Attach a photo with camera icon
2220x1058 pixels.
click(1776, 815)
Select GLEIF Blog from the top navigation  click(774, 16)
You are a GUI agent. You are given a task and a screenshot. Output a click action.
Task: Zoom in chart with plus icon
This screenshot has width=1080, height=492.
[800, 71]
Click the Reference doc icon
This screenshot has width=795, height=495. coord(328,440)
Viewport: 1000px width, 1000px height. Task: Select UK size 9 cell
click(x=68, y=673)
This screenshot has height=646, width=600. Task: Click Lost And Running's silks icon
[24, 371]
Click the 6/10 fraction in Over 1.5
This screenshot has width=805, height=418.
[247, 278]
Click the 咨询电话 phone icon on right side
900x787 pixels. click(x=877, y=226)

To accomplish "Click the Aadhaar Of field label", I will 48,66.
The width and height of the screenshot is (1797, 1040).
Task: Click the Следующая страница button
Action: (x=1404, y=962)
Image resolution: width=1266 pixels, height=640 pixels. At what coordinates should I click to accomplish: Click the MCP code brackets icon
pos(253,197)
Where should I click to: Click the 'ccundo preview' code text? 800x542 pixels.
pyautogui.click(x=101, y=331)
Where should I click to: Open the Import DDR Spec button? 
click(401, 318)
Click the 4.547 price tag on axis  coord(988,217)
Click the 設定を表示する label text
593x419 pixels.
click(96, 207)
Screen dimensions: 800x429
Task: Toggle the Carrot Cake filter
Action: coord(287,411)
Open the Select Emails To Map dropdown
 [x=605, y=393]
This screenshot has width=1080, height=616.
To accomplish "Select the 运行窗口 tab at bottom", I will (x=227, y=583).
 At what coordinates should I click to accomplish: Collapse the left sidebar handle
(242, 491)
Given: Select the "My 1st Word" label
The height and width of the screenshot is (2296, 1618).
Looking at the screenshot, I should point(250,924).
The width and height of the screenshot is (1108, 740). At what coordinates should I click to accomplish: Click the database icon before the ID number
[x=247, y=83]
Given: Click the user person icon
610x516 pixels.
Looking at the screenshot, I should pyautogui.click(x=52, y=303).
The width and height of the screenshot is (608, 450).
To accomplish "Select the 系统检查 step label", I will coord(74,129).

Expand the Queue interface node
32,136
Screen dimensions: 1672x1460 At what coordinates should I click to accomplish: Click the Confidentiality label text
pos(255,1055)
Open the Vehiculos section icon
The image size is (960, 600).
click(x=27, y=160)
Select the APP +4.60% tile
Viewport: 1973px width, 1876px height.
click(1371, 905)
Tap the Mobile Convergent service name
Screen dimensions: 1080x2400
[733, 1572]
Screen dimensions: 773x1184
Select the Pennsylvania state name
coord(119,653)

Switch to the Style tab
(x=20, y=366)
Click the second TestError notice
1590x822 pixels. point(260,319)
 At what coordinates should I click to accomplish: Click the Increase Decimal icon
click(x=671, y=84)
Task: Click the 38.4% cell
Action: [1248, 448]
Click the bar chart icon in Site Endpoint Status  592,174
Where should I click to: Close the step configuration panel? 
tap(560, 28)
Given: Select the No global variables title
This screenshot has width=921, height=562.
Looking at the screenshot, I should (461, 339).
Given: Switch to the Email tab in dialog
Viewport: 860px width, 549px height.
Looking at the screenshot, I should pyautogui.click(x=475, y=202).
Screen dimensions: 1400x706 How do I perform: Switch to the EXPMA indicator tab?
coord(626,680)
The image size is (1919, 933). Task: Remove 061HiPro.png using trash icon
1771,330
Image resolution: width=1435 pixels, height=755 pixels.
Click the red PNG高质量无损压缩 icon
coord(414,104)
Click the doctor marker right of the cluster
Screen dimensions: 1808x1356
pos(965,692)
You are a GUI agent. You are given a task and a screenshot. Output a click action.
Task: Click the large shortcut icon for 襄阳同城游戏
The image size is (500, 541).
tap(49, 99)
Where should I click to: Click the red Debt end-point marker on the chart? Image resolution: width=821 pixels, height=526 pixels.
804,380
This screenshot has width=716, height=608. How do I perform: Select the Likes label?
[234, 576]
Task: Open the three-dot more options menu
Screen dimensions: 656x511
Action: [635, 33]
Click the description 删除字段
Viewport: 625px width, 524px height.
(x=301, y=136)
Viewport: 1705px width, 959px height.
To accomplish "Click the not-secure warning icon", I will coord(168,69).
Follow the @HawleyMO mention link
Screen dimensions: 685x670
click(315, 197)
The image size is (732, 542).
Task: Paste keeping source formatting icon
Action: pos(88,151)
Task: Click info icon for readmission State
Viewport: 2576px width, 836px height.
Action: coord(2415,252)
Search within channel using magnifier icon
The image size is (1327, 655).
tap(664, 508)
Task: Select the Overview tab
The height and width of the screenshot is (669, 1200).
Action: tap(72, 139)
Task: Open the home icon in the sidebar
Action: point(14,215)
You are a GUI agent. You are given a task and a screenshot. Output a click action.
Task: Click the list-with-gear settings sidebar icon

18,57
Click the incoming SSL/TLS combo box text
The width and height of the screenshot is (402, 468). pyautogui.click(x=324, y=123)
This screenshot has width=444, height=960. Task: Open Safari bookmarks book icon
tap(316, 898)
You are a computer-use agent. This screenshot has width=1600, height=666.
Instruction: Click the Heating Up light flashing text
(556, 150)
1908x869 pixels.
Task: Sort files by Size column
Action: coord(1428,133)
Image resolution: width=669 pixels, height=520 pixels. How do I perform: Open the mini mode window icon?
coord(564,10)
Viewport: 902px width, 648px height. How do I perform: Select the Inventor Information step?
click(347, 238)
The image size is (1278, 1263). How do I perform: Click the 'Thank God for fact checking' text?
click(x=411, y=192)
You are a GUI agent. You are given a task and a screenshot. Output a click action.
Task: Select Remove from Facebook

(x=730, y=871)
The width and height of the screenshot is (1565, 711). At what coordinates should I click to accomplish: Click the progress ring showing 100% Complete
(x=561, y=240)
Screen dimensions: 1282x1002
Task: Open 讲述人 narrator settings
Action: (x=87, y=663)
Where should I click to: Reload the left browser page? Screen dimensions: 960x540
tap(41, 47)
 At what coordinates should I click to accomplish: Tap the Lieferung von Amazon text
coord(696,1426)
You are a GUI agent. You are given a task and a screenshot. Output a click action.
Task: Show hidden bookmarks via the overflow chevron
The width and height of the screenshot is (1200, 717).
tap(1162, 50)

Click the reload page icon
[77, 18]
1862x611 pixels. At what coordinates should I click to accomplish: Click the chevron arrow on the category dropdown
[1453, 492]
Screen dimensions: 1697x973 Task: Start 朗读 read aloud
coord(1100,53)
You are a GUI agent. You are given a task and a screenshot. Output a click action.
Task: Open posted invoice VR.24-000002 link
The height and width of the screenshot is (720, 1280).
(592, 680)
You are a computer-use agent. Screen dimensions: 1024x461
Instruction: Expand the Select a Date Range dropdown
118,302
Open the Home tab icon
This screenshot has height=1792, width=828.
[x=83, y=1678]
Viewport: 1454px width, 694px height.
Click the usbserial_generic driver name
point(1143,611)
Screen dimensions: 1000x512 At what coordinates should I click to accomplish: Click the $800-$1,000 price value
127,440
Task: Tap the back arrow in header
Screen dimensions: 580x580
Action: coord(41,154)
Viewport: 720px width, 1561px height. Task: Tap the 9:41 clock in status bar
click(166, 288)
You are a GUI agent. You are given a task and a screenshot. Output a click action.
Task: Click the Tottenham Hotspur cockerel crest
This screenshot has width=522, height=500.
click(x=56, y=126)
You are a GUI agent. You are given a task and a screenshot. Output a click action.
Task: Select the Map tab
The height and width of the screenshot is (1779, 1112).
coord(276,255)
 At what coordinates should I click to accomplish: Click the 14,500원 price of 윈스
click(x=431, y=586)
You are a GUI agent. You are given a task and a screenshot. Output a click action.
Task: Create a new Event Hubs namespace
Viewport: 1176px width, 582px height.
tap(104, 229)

-.-.-

Work required: Could you please print the entire listing exactly?

Reply:
Attach a photo with camera icon
2220x1058 pixels.
click(1776, 815)
Select GLEIF Blog from the top navigation  click(774, 16)
You are a GUI agent. You are given a task and a screenshot. Output a click action.
Task: Zoom in chart with plus icon
This screenshot has width=1080, height=492.
[800, 71]
Click the Reference doc icon
This screenshot has width=795, height=495. coord(328,440)
Viewport: 1000px width, 1000px height. Task: Select UK size 9 cell
click(x=68, y=673)
This screenshot has height=646, width=600. Task: Click Lost And Running's silks icon
[24, 371]
Click the 6/10 fraction in Over 1.5
This screenshot has width=805, height=418.
[247, 278]
Click the 咨询电话 phone icon on right side
900x787 pixels. click(x=877, y=226)

To accomplish "Click the Aadhaar Of field label", I will 48,66.
The width and height of the screenshot is (1797, 1040).
Task: Click the Следующая страница button
Action: (x=1404, y=962)
Image resolution: width=1266 pixels, height=640 pixels. At what coordinates should I click to accomplish: Click the MCP code brackets icon
pos(253,197)
Where should I click to: Click the 'ccundo preview' code text? 800x542 pixels.
pyautogui.click(x=101, y=331)
Where should I click to: Open the Import DDR Spec button? 
click(401, 318)
Click the 4.547 price tag on axis  coord(988,217)
Click the 設定を表示する label text
593x419 pixels.
click(96, 207)
Screen dimensions: 800x429
Task: Toggle the Carrot Cake filter
Action: coord(287,411)
Open the Select Emails To Map dropdown
 [x=605, y=393]
This screenshot has width=1080, height=616.
To accomplish "Select the 运行窗口 tab at bottom", I will (x=227, y=583).
 At what coordinates should I click to accomplish: Collapse the left sidebar handle
(242, 491)
Given: Select the "My 1st Word" label
The height and width of the screenshot is (2296, 1618).
Looking at the screenshot, I should point(250,924).
The width and height of the screenshot is (1108, 740). At what coordinates should I click to accomplish: Click the database icon before the ID number
[x=247, y=83]
Given: Click the user person icon
610x516 pixels.
Looking at the screenshot, I should pyautogui.click(x=52, y=303).
The width and height of the screenshot is (608, 450).
To accomplish "Select the 系统检查 step label", I will coord(74,129).

Expand the Queue interface node
32,136
Screen dimensions: 1672x1460 At what coordinates should I click to accomplish: Click the Confidentiality label text
pos(255,1055)
Open the Vehiculos section icon
The image size is (960, 600).
click(x=27, y=160)
Select the APP +4.60% tile
Viewport: 1973px width, 1876px height.
click(1371, 905)
Tap the Mobile Convergent service name
Screen dimensions: 1080x2400
[733, 1572]
Screen dimensions: 773x1184
Select the Pennsylvania state name
coord(119,653)

Switch to the Style tab
(x=20, y=366)
Click the second TestError notice
1590x822 pixels. point(260,319)
 At what coordinates should I click to accomplish: Click the Increase Decimal icon
click(x=671, y=84)
Task: Click the 38.4% cell
Action: [1248, 448]
Click the bar chart icon in Site Endpoint Status  592,174
Where should I click to: Close the step configuration panel? 
tap(560, 28)
Given: Select the No global variables title
This screenshot has width=921, height=562.
Looking at the screenshot, I should (461, 339).
Given: Switch to the Email tab in dialog
Viewport: 860px width, 549px height.
Looking at the screenshot, I should pyautogui.click(x=475, y=202).
Screen dimensions: 1400x706 How do I perform: Switch to the EXPMA indicator tab?
coord(626,680)
The image size is (1919, 933). Task: Remove 061HiPro.png using trash icon
1771,330
Image resolution: width=1435 pixels, height=755 pixels.
Click the red PNG高质量无损压缩 icon
coord(414,104)
Click the doctor marker right of the cluster
Screen dimensions: 1808x1356
pos(965,692)
You are a GUI agent. You are given a task and a screenshot. Output a click action.
Task: Click the large shortcut icon for 襄阳同城游戏
The image size is (500, 541).
tap(49, 99)
Where should I click to: Click the red Debt end-point marker on the chart? Image resolution: width=821 pixels, height=526 pixels.
804,380
This screenshot has width=716, height=608. How do I perform: Select the Likes label?
[234, 576]
Task: Open the three-dot more options menu
Screen dimensions: 656x511
Action: [635, 33]
Click the description 删除字段
Viewport: 625px width, 524px height.
(x=301, y=136)
Viewport: 1705px width, 959px height.
To accomplish "Click the not-secure warning icon", I will coord(168,69).
Follow the @HawleyMO mention link
Screen dimensions: 685x670
click(315, 197)
The image size is (732, 542).
Task: Paste keeping source formatting icon
Action: pos(88,151)
Task: Click info icon for readmission State
Viewport: 2576px width, 836px height.
Action: coord(2415,252)
Search within channel using magnifier icon
The image size is (1327, 655).
tap(664, 508)
Task: Select the Overview tab
The height and width of the screenshot is (669, 1200).
Action: tap(72, 139)
Task: Open the home icon in the sidebar
Action: point(14,215)
You are a GUI agent. You are given a task and a screenshot. Output a click action.
Task: Click the list-with-gear settings sidebar icon

18,57
Click the incoming SSL/TLS combo box text
The width and height of the screenshot is (402, 468). pyautogui.click(x=324, y=123)
This screenshot has width=444, height=960. Task: Open Safari bookmarks book icon
tap(316, 898)
You are a computer-use agent. This screenshot has width=1600, height=666.
Instruction: Click the Heating Up light flashing text
(556, 150)
1908x869 pixels.
Task: Sort files by Size column
Action: coord(1428,133)
Image resolution: width=669 pixels, height=520 pixels. How do I perform: Open the mini mode window icon?
coord(564,10)
Viewport: 902px width, 648px height. How do I perform: Select the Inventor Information step?
click(347, 238)
The image size is (1278, 1263). How do I perform: Click the 'Thank God for fact checking' text?
click(x=411, y=192)
You are a GUI agent. You are given a task and a screenshot. Output a click action.
Task: Select Remove from Facebook

(x=730, y=871)
The width and height of the screenshot is (1565, 711). At what coordinates should I click to accomplish: Click the progress ring showing 100% Complete
(x=561, y=240)
Screen dimensions: 1282x1002
Task: Open 讲述人 narrator settings
Action: (x=87, y=663)
Where should I click to: Reload the left browser page? Screen dimensions: 960x540
tap(41, 47)
 At what coordinates should I click to accomplish: Tap the Lieferung von Amazon text
coord(696,1426)
You are a GUI agent. You are given a task and a screenshot. Output a click action.
Task: Show hidden bookmarks via the overflow chevron
The width and height of the screenshot is (1200, 717).
tap(1162, 50)

Click the reload page icon
[77, 18]
1862x611 pixels. At what coordinates should I click to accomplish: Click the chevron arrow on the category dropdown
[1453, 492]
Screen dimensions: 1697x973 Task: Start 朗读 read aloud
coord(1100,53)
You are a GUI agent. You are given a task and a screenshot. Output a click action.
Task: Open posted invoice VR.24-000002 link
The height and width of the screenshot is (720, 1280).
(592, 680)
You are a computer-use agent. Screen dimensions: 1024x461
Instruction: Expand the Select a Date Range dropdown
118,302
Open the Home tab icon
This screenshot has height=1792, width=828.
[x=83, y=1678]
Viewport: 1454px width, 694px height.
Click the usbserial_generic driver name
point(1143,611)
Screen dimensions: 1000x512 At what coordinates should I click to accomplish: Click the $800-$1,000 price value
127,440
Task: Tap the back arrow in header
Screen dimensions: 580x580
Action: coord(41,154)
Viewport: 720px width, 1561px height. Task: Tap the 9:41 clock in status bar
click(166, 288)
You are a GUI agent. You are given a task and a screenshot. Output a click action.
Task: Click the Tottenham Hotspur cockerel crest
This screenshot has width=522, height=500.
click(x=56, y=126)
You are a GUI agent. You are given a task and a screenshot. Output a click action.
Task: Select the Map tab
The height and width of the screenshot is (1779, 1112).
coord(276,255)
 At what coordinates should I click to accomplish: Click the 14,500원 price of 윈스
click(x=431, y=586)
You are a GUI agent. You are given a task and a screenshot. Output a click action.
Task: Create a new Event Hubs namespace
Viewport: 1176px width, 582px height.
tap(104, 229)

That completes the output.